Exercise prompt:
Rewrite the part of the entropy passage between "Having defined entropy, the" and "two separate gases.", inclusive, with "partition" renamed to "divider".

Entropy is like heat: it is defined in terms of a change of state, not a state as such. Suppose that a fluid in some initial state changes to a new state. Then the difference in entropy between the two states is the total change in the quantity ‘heat divided by temperature'. In symbols, for a small step along the path between the two states, entropy
S
is related to heat
q
and temperature
T
by the differential equation
dS=dq/T
. The change in entropy is the change in heat per unit temperature. A large change of state can be represented as a series of small ones, so we add up all these small changes in entropy to get the overall change of entropy. Calculus tells us that the way to do this is to use an integral.
1

Having defined entropy, the second law of thermodynamics is very simple. It states that in any physically feasible thermodynamic process, the entropy of an isolated system must always increase.
2
In symbols, dS≥0. For example, suppose we divide a room with a movable partition, put oxygen on one side of the partition and nitrogen on the other. Each gas has a particular entropy, relative to some initial reference state. Now remove the partition, allowing the gases to mix. The combined system also has a particular entropy, relative to the same initial reference states. And the entropy of the combined system is always greater than the sum of the entropies of the two separate gases.

Classical thermodynamics is phenomenological: it describes what you can measure, but it's not based on any coherent theory of the processes involved. That step came next with the kinetic theory of gases, pioneered by Daniel Bernoulli in 1738. This theory provides a physical explanation of pressure, temperature, the gas laws, and that mysterious quantity entropy. The basic idea – highly controversial at the time – is that a gas consists of a
large number of identical molecules, which bounce around in space and occasionally collide with each other. Being a gas means that the molecules are not too tightly packed, so any given molecule spends a lot of its time travelling through the vacuum of space at a constant speed in a straight line. (I say ‘vacuum' even though we're discussing a gas, because that's what the space between molecules consists of.) Since molecules, though tiny, have nonzero size, occasionally two of them will collide. Kinetic theory makes the simplifying assumption that they bounce like two colliding billiard balls, and that these balls are perfectly elastic, so no energy is lost in the collision. Among other things, this implies that the molecules keep bouncing forever.

When Bernoulli first suggested the model, the law of conservation of energy was not established and perfect elasticity seemed unlikely. The theory gradually won support from a small number of scientists, who developed their own versions and added various new ideas, but their work was almost universally ignored. The German chemist and physicist August Krönig wrote a book on the topic in 1856, simplifying the physics by not allowing the molecules to rotate. Clausius removed this simplification a year later. He claimed he had arrived at his results independently, and is now ranked as one of the first significant founders of kinetic theory. He proposed one of the key concepts of the theory, the mean free path of a molecule: how far it travels, on average, between successive collisions.

Data block:
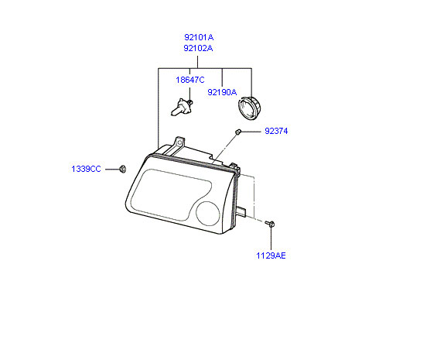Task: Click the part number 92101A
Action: [x=199, y=37]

Output for this task:
Having defined entropy, the second law of thermodynamics is very simple. It states that in any physically feasible thermodynamic process, the entropy of an isolated system must always increase.
2
In symbols, dS≥0. For example, suppose we divide a room with a movable divider, put oxygen on one side of the divider and nitrogen on the other. Each gas has a particular entropy, relative to some initial reference state. Now remove the divider, allowing the gases to mix. The combined system also has a particular entropy, relative to the same initial reference states. And the entropy of the combined system is always greater than the sum of the entropies of the two separate gases.